BEGIN Document excerpt

With May being a designated month for mental health awareness, this is the perfect opportunity for a discussion on how breast cancer can turn one’s mind against them.
I have always struggled with depression, and with a terminal illness lurking in the background, it’s really difficult to remain upbeat and positive. Oncologist focus on how to eradicate the cancer, but depression can affect how the chemo works also. It has been said if you have a positive attitude, that the attitude affects 80 percent of your success. When you already have a chemical imbalance though and struggling with a death sentence, how does that even work?
“How does that make you feel?” A question asked by so many therapists. All you want do is say with sarcasm, “I don’t know, how does that make you feel asking the stupidest question ever?”
I mean, we already know the question is coming. What we are there for is to find out why we react and behave the way we do. Trauma from a diagnosis like metastatic breast cancer has nothing to do with trauma from your childhood. Every situation is intertwined into the makeup of our depression. Like an eyeshadow pallet, each color represents a mood or trigger into our psyche. And pink is the last color we want to see.

END Document excerpt
BEGIN Source data

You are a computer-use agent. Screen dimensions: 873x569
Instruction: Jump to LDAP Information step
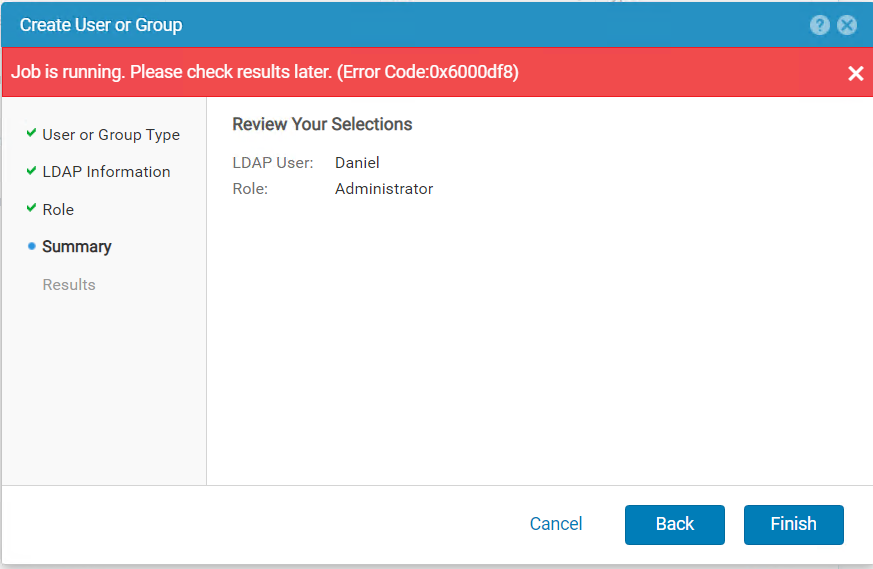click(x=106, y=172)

END Source data
BEGIN Source data

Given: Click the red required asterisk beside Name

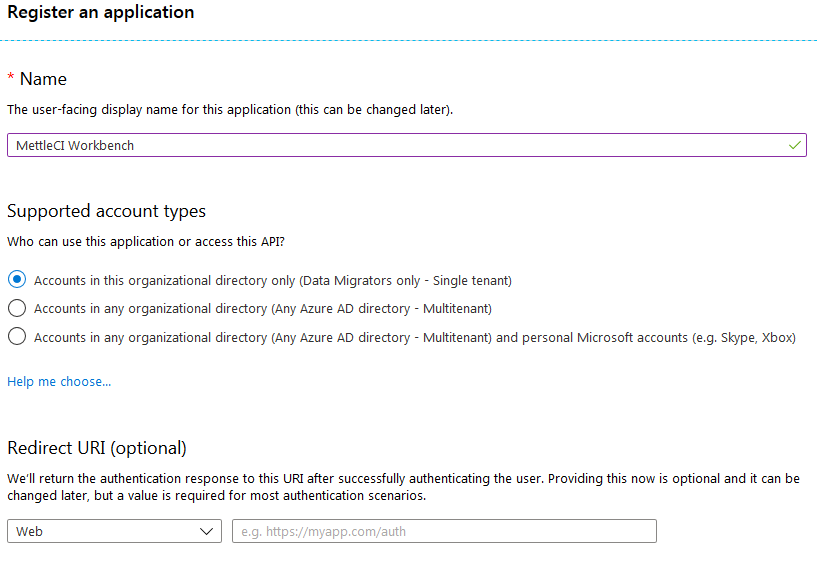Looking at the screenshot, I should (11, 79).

END Source data
BEGIN Source data

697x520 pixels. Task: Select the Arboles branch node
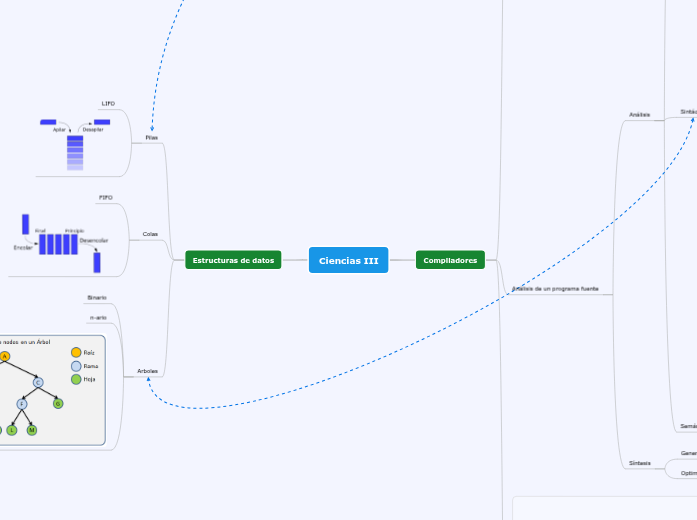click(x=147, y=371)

END Source data

**Exercises:**
(1) In the piece on breast cancer and depression, why does depression matter to cancer treatment even though oncologists focus on eradicating the cancer? Answer in one to three sentences.
(2) Rewrite the piece on breast cancer and depression from "With May being" up to and including "mind against them.", replacing "perfect opportunity" with "ideal opportunity".
(3) Pick up the piece on breast cancer and depression right after its final sentence and keep writing.

**Outputs for the tasks:**
(1) Depression matters because it can affect how the chemo works. So the mind's state bears on treatment as well as the cancer itself.

(2)
With May being a designated month for mental health awareness, this is the ideal opportunity for a discussion on how breast cancer can turn one’s mind against them.

(3)
We are already faced with a death sentence, so to have suicidal thoughts may seem arbitrary to some. There was a time not so long ago that I just didn’t care. I was tired of everything and I sunk into such a deep depression I decided to stop taking my meds. I felt like the meds were controlling me and I no longer had control over my every day life. I felt like , ‘Well, I’m going to die anyway.’
Then a friend became really disappointed with me and said, “I’m not going to watch you die on my couch.” I didn’t understand that because she said she would be there for me no matter what, and that was my decision. The truth of the matter was, she wanted me to get help.
“I love you,” she said, “but I can’t do this anymore.”
I realized at that point I had been in denial and I hadn’t been truthful with her, or myself.
For the first time in my life, I’m taking my meds faithfully every day. I had been on anti-depressants in the past, but I would stop taking them because I felt better, or they weren’t working.
Major depression isn’t a sign of weakness, but a sign of strength when you ask for help. Cognitive behavior therapy combined with medication have changed my whole outlook and given me hope of living.